ブックレビュー

精子戦争

精子戦争という本は、イギリスの生物学者ロビン・ベイカーが書いた、人間の性行動に関する科学的な解説書です。本書は、ドラマ仕立てのストーリーと、それに基づく分析という形式で構成されており、読みやすく興味深い内容になっています。

本書の主なテーマは、精子対精子の戦いという現象です。これは、女性が複数の男性と性交した場合に、異なる男性の精子が卵子をめぐって争うというものです。ベイカーは、この現象が人間の性行動にどのような影響を与えているかを、生物学的、進化論的、心理学的な観点から説明していきます。例えば、精子戦争の理論からは、以下のようなことが導かれます。

  • 人間の精子には3種類あり、それぞれエッグゲッター(卵子を目指す)、ブロッカー(他の精子を阻止する)、キラー(他の精子を殺す)という役割がある。
  • 一度の射精における3種類の精子の比率は、パートナーとの関係や状況によって変化する。例えば、久しぶりにパートナーとセックスした場合や、パートナーが不倫を疑われる場合は、キラーが多くなる。
  • 人間の性行動は、単に遺伝子を伝えるためだけではなく、精子戦争に勝つためにも行われる。例えば、不倫やマスターベーションは、自分の精子を有利にするための戦略として機能する。
  • 人間の性欲や感情は、無意識的に精子戦争に影響されている。例えば、女性は受精可能期間になると、夫以外の男性に惹かれやすくなる。また、男性は妊娠中や出産後の女性に対して嫉妬や不安を感じやすくなる。

本書は、人間の性行動を新しい視点から考察した画期的な作品です。しかし、本書には批判も多くあります。例えば、

  • 本書は白人・黒人向けであり、日本人や他の民族にも当てはまるという根拠が不十分である。
  • 本書は科学的根拠が不十分であり、断定的な文体で書かれている。
  • 本書は人間性や倫理を無視しており、レイプや不倫を正当化している。

以上のような点から、本書を読む際には注意が必要です。本書はあくまでも一つの仮説であり、絶対的な真理ではありません。しかし、本書は人間の性について考えるきっかけを与えてくれるという意味では、価値のある本だと思います。

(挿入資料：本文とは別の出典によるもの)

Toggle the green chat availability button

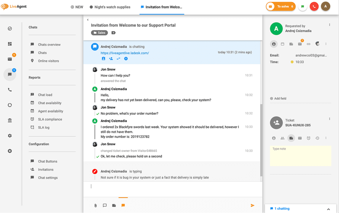(302, 6)
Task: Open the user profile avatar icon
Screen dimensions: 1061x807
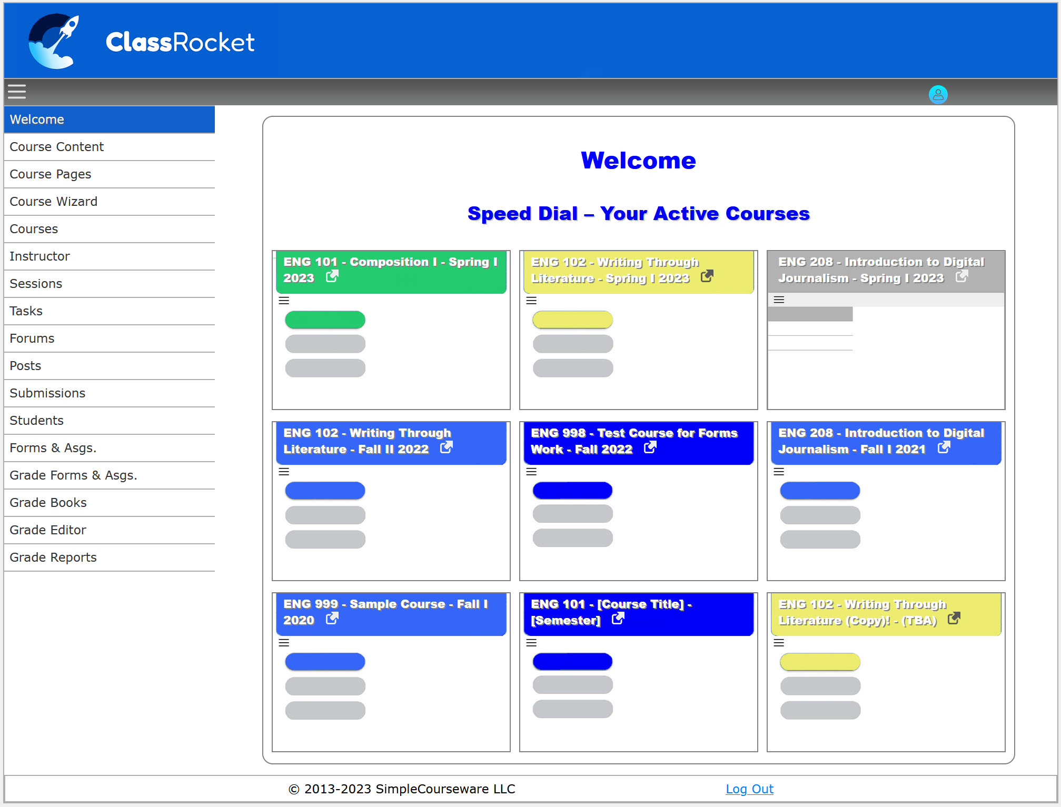Action: tap(938, 95)
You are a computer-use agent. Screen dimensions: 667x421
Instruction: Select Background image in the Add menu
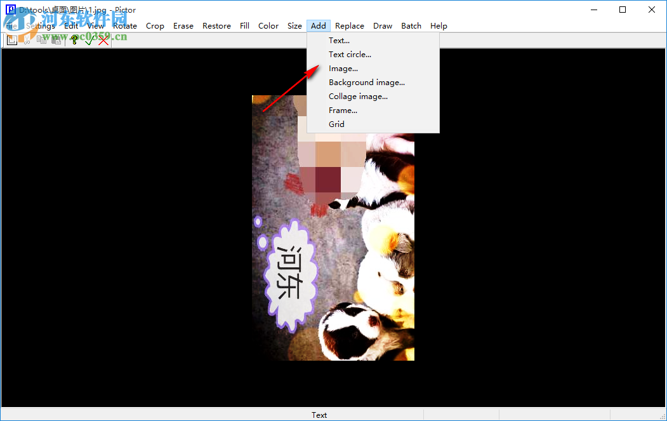click(x=367, y=82)
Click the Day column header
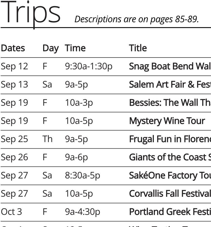 (50, 48)
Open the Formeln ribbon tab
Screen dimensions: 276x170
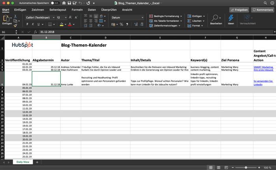(77, 10)
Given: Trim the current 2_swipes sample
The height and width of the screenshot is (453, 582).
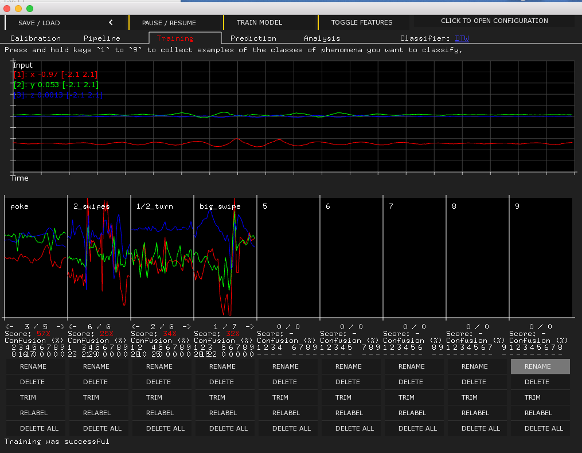Looking at the screenshot, I should click(x=99, y=397).
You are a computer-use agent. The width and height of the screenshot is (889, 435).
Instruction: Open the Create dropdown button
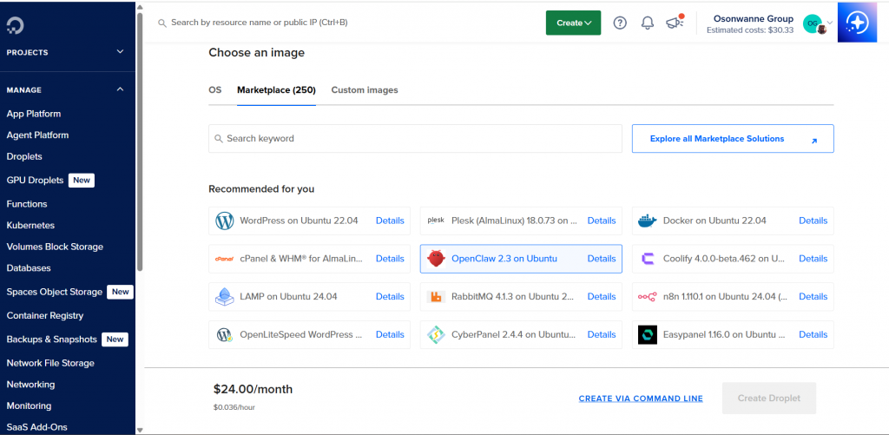tap(573, 23)
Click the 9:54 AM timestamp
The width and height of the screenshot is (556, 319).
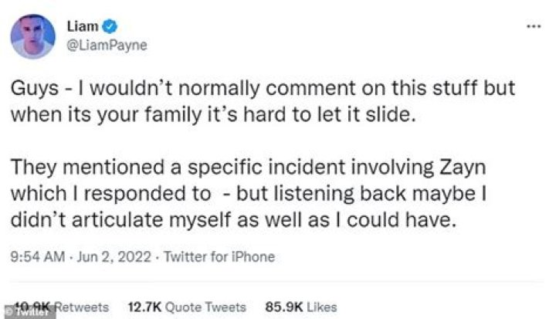[32, 256]
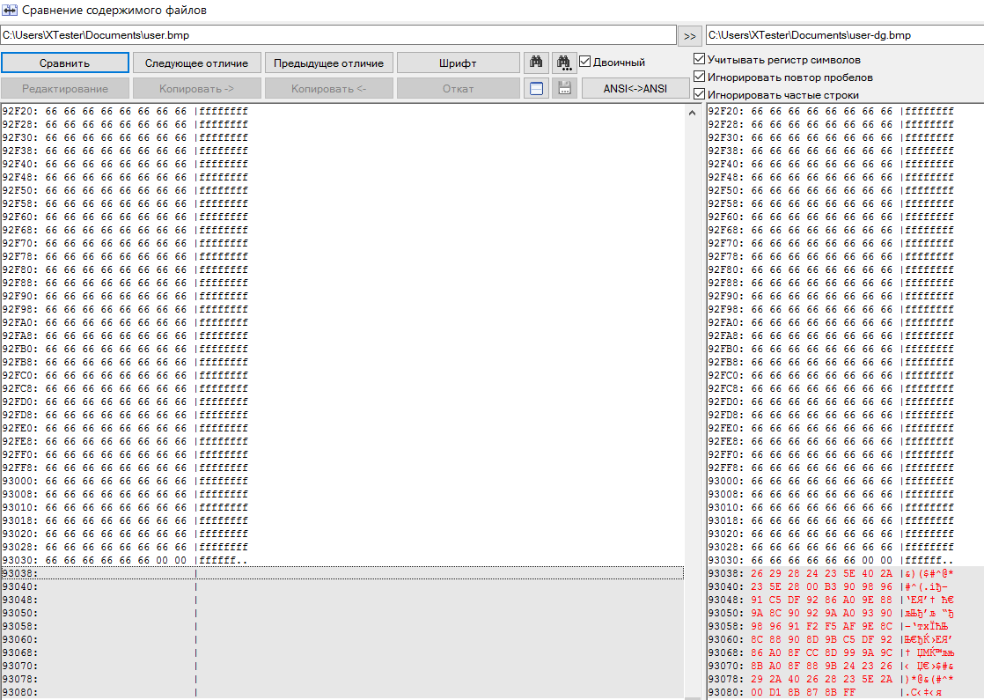This screenshot has height=700, width=984.
Task: Click the Find Next binoculars icon
Action: point(564,63)
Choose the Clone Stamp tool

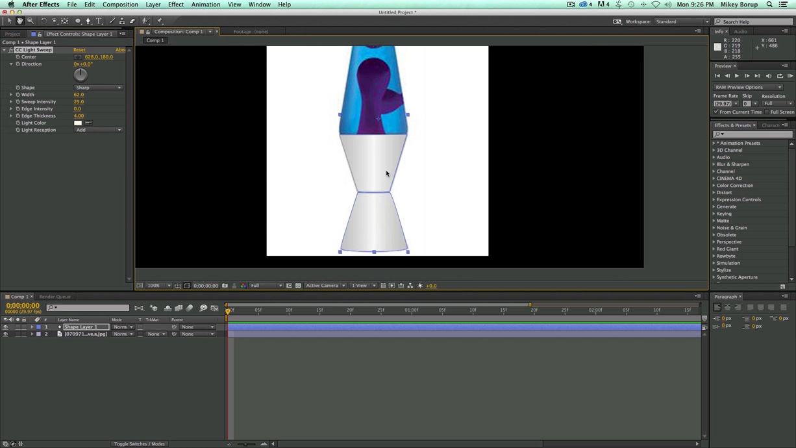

一方で、我々のカウンセリングルームに訪れるクライエントを考えると、この本で述べられている、いわゆる「精子戦争」に出てくる登場人物とは、かけ離れた人々であるといえます。なぜなら、多くの方はパートナーとのセックスがうまくいかないということで相談に来られる人々です。本書では、性的活動が高い人々が多く紹介されていますが、本書が執筆されたのは1997年ですので、全世界的にセックスレスの方向に進んでいる現代社会を考えると、当時と現在の時代背景の違いがあるような感じがします。

実際、セックスレスカップルの相談にのってみると、挙児希望あるのに、性行為をしたくても、うまくいかない、、、これが現代人の悩みです。相手が応じてくれないため、トラブルになっていることも多々あります。そういう観点では、本来人間というものは生物学的な観点のみで考えると、より優良な遺伝子を残すために、一見すると不合理な行動も含めて生殖を繰り広げている、きわめて単純な生き物なのかもしれません。

本書を読んで、上記の原始的なメカニズムが機能しない理由を、丹念にお話を聞きながら、解き明かし解決していくのが我々の仕事かと思いました。